À la recherche du peintre

Michaël LAMBERT, Femmes de Rops, Murmure des soirs, 2018, 303 p., 18 €, ISBN : 978-2-930657-47-9

Avec Femmes de Rops, Michaël Lambert se lance dans un défi ambitieux : tisser un jeu d’échos entre deux hommes, entre deux temps, entre deux mondes, celui du peintre Félicien Rops et celui d’un expert en assurance qui part sur sa piste dans l’espoir de comprendre qui était l’artiste derrière l’œuvre et quel était l’homme derrière l’artiste.

Le point de départ de cette enquête est un fait divers : l’entartage du philosophe BHV (Bertrand Hilaire-Verni) par le Bloupier lors d’une conférence faite pour l’exposition de l’artiste conceptuel Dan Farce, dont Rops est le prétexte. Comme on le voit, Michaël Lambert n’a pas peur de manier l’humour potache et décalque des situations et des personnages bien connus du public. Cet attentat pâtissier suscite la colère des responsables du musée Rops et du bourgmestre de Namur qui, dans le même esprit, est appelé Dévot.

L’assureur, qui devrait se contenter de rendre un rapport allant dans le sens voulu par les responsables du musée sur les dommages subis, se prend cependant au jeu. Piqué de curiosité envers la figure de Rops et les passions qu’elle suscite, il se lance dans une recherche bien éloignée de ce qu’on lui demande :

Jean regarda les classeurs contenant les centaines de lettres de Fély. Même en les épluchant toutes attentivement, il ne connaîtrait jamais la vérité de l’artiste qui était mort plus d’un siècle auparavant. Non, il fallait comprendre ce qu’il représentait aujourd’hui, pourquoi on lui dédiait un musée, qui achetait ses œuvres, qui avait intérêt à ce qu’on se souvienne de lui.

Les époques s’entrelacent en courtes séquences. L’assureur est entraîné dans le tourbillon des amours de Rops auxquels répond, plus d’un siècle plus tard, la situation dans laquelle il est écartelé entre, d’une part, sa future femme qui attend un enfant et, de l’autre, la jeune assistante du musée qui lui fait découvrir Rops et, en même temps une conception plus libre de la vie et de l’amour.

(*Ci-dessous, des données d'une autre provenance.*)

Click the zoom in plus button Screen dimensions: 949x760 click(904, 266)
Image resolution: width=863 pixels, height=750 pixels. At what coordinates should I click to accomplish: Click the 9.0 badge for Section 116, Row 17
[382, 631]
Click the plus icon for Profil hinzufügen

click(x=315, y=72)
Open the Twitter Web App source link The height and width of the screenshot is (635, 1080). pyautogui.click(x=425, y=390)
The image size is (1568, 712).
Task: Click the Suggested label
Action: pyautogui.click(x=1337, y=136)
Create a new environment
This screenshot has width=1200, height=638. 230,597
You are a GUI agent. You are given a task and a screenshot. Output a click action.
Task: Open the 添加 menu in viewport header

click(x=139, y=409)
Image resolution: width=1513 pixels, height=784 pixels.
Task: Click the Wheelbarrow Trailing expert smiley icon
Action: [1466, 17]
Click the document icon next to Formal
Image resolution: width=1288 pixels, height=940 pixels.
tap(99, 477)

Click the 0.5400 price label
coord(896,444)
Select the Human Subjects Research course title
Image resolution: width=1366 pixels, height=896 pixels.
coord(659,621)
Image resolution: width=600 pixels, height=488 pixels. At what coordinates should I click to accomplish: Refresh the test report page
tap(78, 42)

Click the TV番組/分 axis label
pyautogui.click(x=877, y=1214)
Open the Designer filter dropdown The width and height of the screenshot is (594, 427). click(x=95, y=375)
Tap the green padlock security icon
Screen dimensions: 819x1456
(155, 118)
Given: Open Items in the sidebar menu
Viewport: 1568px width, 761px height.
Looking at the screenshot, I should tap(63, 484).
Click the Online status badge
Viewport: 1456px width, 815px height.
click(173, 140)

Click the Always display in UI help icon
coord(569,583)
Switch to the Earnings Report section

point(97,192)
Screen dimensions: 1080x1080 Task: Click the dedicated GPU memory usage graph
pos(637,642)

Cette idylle naissante l’amène en outre à découvrir un secret de famille : l’infidélité de son père, qui, peu après sa naissance, fut pris de passion pour une étudiante travaillant sur Rops.

Le portrait dressé de l’artiste est celui d’un anarchiste « inclassable parce que vivant ». Le roman, s’il fait la part belle aux lettres de Rops, ne se veut cependant pas une biographie, mais une « vie fantasmée », suivant les mots de l’auteur dans sa préface. Son but est de « sauver » Félicien Rops et de restituer ce qui fascine chez lui et le rend toujours actuel.

Il faut sauver Fély ! Qui sait encore aujourd’hui quel artiste il était ?

Pour atteindre cet objectif, une bibliographie et une chronologie complètent l’ouvrage.